Stored data entries:

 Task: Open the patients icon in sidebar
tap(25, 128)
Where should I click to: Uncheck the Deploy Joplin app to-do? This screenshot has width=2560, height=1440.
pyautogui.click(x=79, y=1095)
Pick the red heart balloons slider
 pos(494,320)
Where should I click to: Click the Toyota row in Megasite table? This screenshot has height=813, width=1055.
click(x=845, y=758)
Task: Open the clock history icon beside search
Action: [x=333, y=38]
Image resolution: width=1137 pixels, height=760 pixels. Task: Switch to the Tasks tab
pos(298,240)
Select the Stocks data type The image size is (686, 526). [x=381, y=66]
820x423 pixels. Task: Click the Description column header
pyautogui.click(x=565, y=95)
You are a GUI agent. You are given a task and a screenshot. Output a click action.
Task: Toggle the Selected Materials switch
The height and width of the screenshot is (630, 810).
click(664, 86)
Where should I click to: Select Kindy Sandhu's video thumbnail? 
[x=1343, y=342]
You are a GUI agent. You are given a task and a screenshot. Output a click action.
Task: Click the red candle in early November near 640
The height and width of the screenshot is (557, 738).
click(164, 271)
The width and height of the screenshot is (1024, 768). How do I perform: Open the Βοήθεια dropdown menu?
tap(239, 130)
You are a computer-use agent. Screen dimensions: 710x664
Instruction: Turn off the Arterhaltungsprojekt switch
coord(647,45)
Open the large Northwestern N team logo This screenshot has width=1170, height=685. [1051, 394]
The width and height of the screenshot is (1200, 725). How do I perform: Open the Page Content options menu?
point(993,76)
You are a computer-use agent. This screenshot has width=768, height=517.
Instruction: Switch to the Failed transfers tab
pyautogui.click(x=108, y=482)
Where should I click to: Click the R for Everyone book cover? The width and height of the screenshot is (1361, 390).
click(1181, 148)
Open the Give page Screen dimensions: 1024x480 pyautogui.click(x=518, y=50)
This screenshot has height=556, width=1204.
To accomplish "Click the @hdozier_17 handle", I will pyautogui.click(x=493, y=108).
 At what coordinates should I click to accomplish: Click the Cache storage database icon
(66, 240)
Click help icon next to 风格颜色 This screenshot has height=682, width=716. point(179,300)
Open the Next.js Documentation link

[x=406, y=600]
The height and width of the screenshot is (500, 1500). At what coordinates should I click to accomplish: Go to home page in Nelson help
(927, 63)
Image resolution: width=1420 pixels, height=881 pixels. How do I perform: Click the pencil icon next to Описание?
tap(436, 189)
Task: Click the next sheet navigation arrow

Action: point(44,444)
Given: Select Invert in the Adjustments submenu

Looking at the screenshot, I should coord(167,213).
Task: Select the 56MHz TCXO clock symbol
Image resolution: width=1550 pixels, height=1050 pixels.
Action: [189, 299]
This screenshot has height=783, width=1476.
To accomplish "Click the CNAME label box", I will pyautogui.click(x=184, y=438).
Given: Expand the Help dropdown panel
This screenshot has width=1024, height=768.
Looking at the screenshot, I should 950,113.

▸ **Directions for this task**:
Only lines holding the word "agent" are wanted, so copy each of them from the records above.

▸ **Answer box**:
You are a GUI agent. You are given a task and a screenshot. Output a click action.
You are a GUI agent. You are given a task and a screenshot. Output a click action.
You are a computer-use agent. Screen dimensions: 710x664
You are a computer-use agent. This screenshot has width=768, height=517.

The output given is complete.